Из пелены проявился старик. Даже в темени, его лицо напоминало печеное яблоко, а улыбка оскал. Капли дождя стекали по морщинам. За его спиной отчетливо виднелись трое вооруженных разномастным оружием людин.
– Хе-хе!
Нет, не людин. Скорее умертвий. Вольрад не зря учился у волхва, понял. Нежить. Возвращенцы. Драуги. Оживленные мертвецы, эти не разлагаются, и скорость реакции у них, как у живого человека. Они послушные оживившему их колдуну. На Руси их еще заложеными покойниками называют. Отщепенцы от родов и племен, умершие дурной смертью. Убитые, спившиеся, повесившиеся или утопленники, а еще предавшие род. Родная земля не приняла, вот колдун на перекрестках и подобрал.
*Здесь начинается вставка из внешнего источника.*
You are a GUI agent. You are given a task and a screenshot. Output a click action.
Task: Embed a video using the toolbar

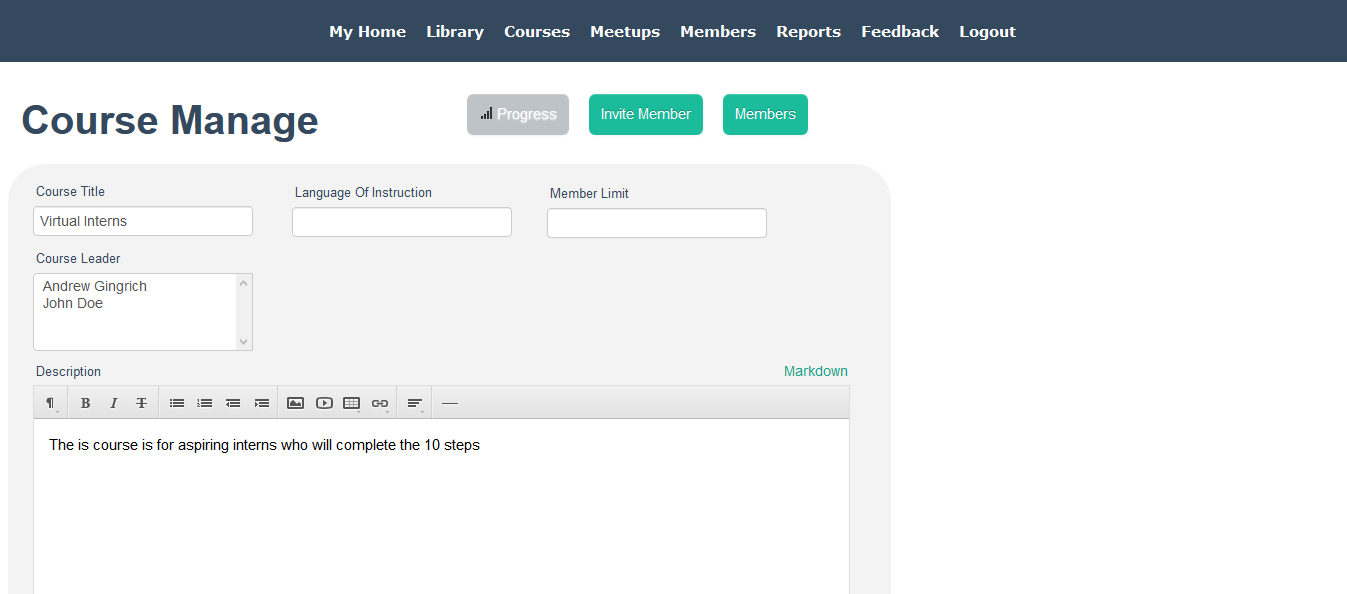(323, 402)
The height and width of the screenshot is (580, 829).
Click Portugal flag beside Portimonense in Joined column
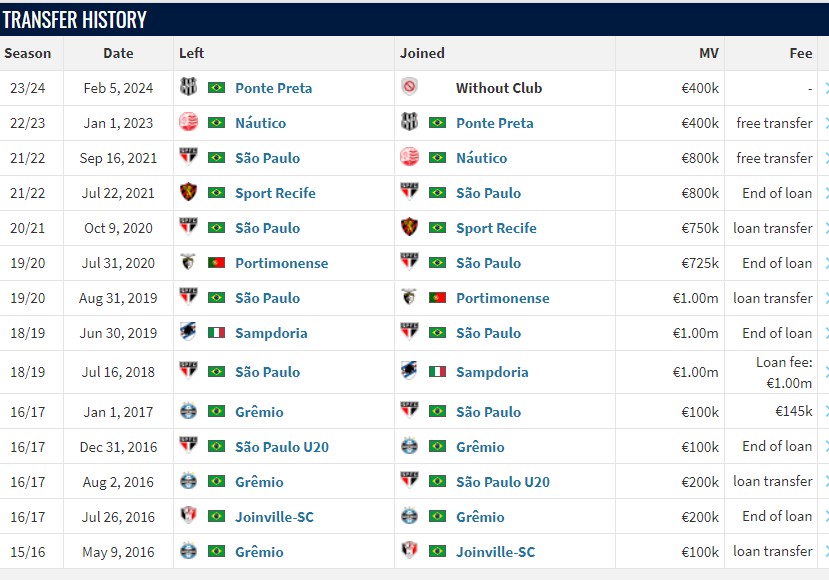[437, 298]
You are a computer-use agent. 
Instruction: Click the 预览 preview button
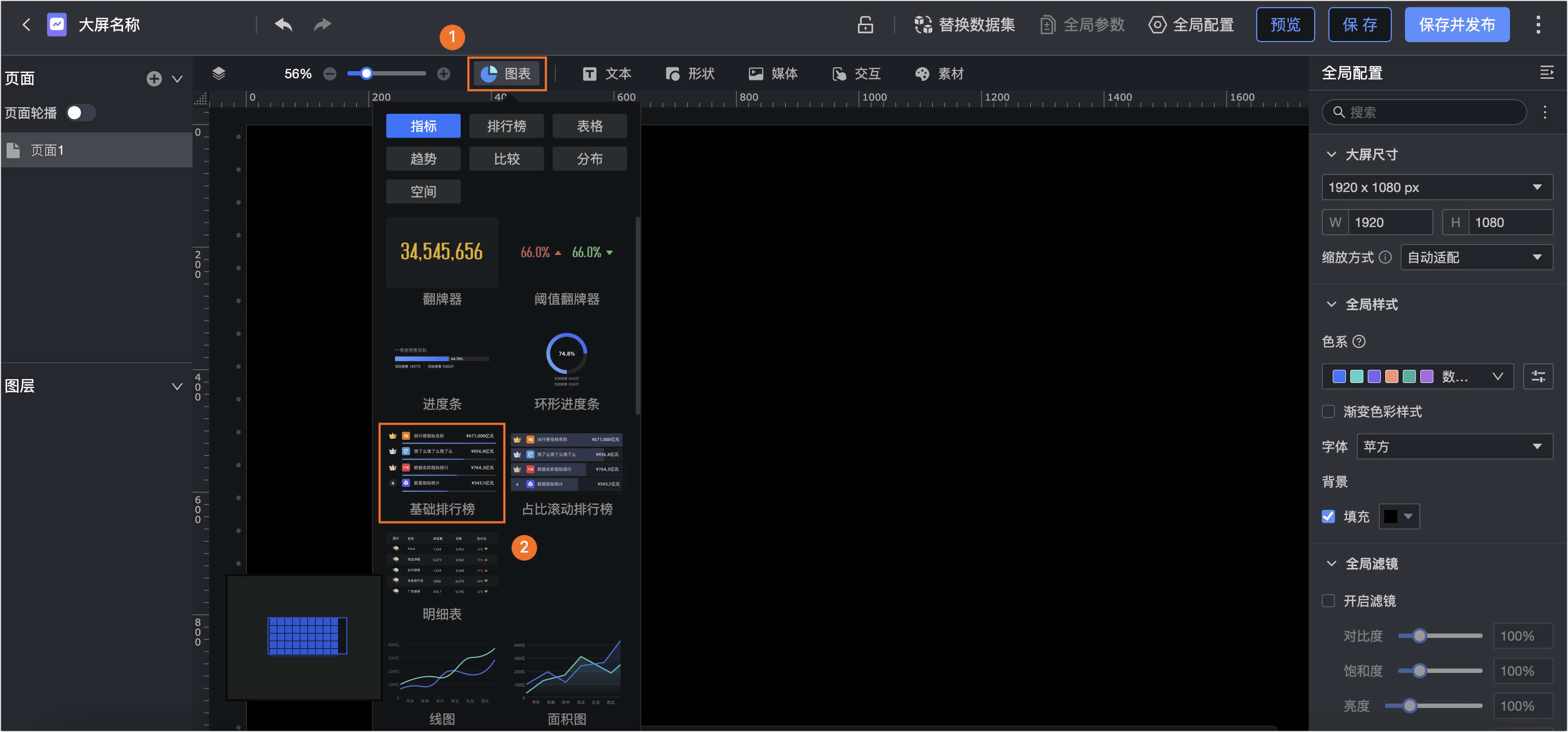click(x=1286, y=24)
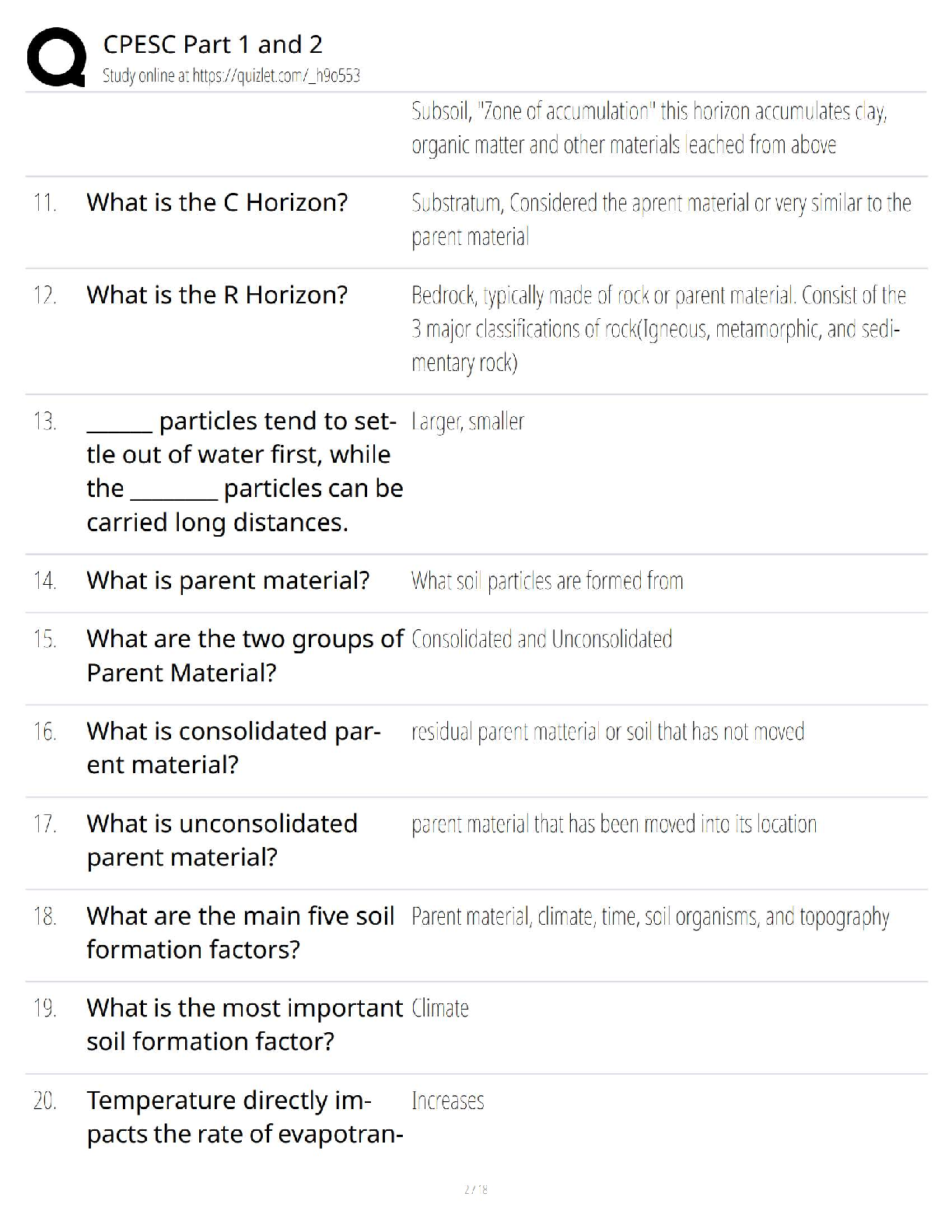
Task: Click the Subsoil "Zone of accumulation" answer
Action: [649, 128]
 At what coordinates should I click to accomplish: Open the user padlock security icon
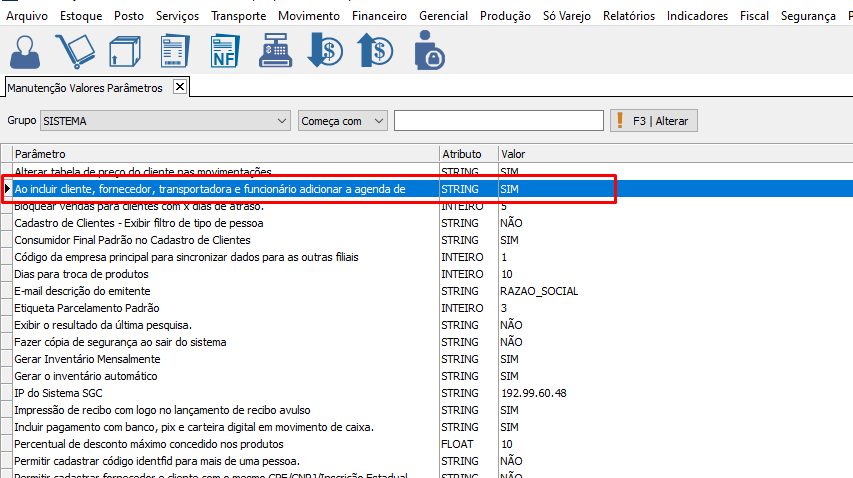pyautogui.click(x=430, y=51)
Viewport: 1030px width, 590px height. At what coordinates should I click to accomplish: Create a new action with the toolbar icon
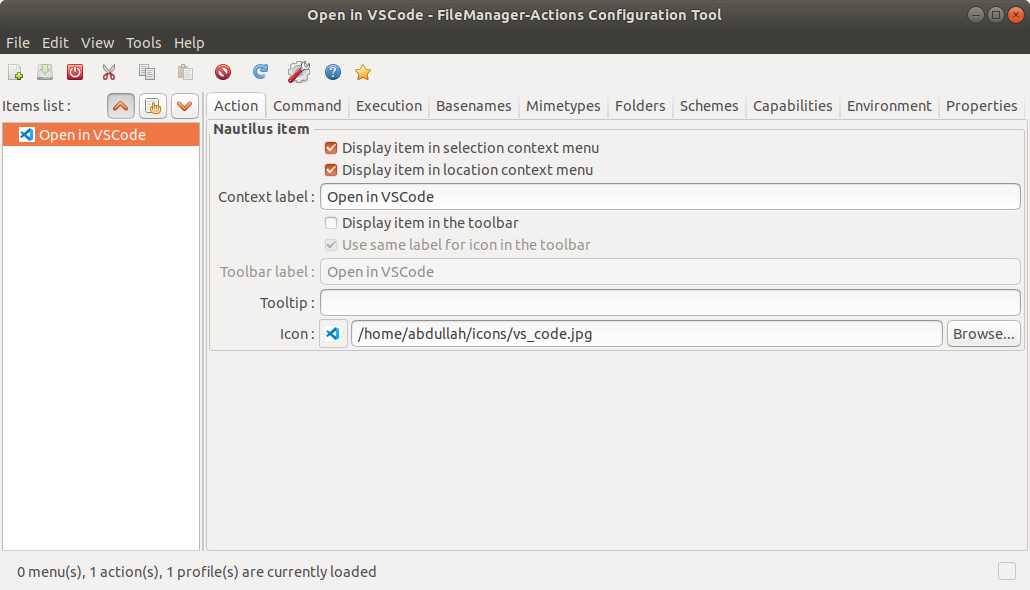15,72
Совершенно неподвижные глаза, будто у слепцов, студенистыми белками без зрачков, пялились в пустоту.
Рука потянулась к поясу. Вольрад ладонью провел по сплетенным из кожи и серебряной проволоки наузам. Произносить заговоры и заклинания в экстренных случаях, когда время было на вес золота, полнейший абсурд, вот по совету Лихого он и сплел их положив за основу наиболее нужную волшбу. Нащупал пригодный к ситуации.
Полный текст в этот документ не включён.